> [Problem requirements]:
Those lines of the data that hold the word "field" are to be copied out.

Dataset items:
+ + + + +

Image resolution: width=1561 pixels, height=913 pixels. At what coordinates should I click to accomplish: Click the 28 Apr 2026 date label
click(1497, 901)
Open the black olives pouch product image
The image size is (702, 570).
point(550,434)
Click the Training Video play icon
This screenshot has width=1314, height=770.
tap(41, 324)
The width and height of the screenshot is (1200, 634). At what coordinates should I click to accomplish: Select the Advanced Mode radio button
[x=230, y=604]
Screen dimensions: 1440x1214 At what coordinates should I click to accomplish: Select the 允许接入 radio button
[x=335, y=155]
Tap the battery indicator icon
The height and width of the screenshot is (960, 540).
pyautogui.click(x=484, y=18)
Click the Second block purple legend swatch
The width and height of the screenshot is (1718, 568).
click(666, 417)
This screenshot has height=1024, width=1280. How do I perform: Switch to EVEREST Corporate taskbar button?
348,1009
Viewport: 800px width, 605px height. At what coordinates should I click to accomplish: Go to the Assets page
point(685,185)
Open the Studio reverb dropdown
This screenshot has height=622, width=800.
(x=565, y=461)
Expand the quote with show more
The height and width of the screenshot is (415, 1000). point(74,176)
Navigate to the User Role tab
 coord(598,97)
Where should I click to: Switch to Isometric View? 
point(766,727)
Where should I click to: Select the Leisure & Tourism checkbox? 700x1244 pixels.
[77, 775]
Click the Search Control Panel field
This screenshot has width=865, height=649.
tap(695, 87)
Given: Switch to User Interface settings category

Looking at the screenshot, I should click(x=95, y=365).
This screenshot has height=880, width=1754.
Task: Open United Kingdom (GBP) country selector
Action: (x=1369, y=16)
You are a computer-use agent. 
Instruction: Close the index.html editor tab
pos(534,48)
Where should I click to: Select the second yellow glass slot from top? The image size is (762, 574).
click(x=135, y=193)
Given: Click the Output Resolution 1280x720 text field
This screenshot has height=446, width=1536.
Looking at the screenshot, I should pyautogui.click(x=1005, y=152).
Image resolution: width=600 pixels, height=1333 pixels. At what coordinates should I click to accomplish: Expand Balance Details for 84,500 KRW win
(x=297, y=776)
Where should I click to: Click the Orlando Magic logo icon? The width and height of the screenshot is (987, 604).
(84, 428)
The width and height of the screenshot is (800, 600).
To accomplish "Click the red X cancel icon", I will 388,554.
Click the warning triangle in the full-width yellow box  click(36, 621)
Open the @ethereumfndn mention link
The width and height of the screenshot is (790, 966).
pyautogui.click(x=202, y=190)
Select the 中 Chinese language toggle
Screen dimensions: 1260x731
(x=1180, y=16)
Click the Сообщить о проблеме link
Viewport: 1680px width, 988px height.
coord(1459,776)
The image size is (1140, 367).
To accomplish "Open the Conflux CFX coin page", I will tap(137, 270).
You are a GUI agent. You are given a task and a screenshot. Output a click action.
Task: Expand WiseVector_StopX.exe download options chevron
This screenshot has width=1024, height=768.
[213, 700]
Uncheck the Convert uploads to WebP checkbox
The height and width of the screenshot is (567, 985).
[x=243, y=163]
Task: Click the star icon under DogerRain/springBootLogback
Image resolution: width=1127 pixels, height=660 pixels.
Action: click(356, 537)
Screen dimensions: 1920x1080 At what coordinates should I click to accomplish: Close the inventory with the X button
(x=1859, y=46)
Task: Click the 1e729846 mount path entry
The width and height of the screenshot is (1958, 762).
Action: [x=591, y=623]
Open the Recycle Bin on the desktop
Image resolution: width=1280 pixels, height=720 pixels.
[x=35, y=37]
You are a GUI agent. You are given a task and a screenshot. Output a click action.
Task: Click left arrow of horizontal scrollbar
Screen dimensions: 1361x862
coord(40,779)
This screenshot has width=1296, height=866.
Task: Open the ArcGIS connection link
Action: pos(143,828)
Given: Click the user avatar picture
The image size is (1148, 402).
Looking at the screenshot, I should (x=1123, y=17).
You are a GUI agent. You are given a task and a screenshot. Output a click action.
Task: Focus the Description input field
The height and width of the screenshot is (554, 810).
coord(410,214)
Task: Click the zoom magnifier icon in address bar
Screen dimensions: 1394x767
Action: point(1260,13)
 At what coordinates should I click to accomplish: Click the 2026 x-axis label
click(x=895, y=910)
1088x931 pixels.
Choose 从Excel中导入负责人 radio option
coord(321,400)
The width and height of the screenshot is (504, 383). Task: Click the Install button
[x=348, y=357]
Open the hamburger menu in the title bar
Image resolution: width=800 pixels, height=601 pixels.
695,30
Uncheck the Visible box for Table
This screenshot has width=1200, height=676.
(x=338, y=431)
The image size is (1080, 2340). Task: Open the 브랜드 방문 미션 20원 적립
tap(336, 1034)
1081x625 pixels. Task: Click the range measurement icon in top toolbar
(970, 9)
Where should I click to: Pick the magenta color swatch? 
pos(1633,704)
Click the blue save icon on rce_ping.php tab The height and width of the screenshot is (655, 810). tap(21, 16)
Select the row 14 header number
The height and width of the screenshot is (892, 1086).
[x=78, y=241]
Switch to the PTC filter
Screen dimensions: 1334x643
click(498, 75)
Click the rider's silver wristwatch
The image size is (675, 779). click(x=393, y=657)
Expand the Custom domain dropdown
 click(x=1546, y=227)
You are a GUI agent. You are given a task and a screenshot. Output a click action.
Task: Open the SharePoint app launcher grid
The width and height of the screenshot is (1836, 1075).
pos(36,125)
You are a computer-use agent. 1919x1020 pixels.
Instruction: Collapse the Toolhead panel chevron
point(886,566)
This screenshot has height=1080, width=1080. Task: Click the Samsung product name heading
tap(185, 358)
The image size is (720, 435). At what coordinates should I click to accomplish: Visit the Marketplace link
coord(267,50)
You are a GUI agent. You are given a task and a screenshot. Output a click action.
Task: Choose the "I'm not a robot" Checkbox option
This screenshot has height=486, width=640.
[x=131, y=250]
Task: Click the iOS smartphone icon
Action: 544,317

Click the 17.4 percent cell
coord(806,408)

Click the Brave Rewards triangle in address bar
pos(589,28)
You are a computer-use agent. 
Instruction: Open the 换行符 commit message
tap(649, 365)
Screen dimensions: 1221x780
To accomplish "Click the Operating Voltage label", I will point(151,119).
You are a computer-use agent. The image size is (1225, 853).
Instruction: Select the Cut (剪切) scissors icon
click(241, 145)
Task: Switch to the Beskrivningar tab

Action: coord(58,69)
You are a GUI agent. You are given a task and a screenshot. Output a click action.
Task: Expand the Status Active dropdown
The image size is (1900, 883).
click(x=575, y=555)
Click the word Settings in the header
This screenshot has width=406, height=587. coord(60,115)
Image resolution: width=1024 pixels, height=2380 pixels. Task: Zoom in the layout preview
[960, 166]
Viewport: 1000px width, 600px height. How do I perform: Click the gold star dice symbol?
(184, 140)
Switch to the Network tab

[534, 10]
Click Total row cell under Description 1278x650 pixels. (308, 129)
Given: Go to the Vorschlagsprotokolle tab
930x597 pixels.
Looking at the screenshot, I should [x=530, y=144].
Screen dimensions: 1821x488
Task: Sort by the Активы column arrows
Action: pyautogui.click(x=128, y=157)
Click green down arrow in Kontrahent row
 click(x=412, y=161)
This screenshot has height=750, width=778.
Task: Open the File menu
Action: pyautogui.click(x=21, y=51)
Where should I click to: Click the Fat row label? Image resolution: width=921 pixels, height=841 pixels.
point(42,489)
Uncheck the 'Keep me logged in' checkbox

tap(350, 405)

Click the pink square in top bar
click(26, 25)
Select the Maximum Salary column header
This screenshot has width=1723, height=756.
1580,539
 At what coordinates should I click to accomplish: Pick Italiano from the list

+ + + + +

> [Written solution]:
Click the Search Control Panel field
Given: Click the Output Resolution 1280x720 text field
Task: Focus the Description input field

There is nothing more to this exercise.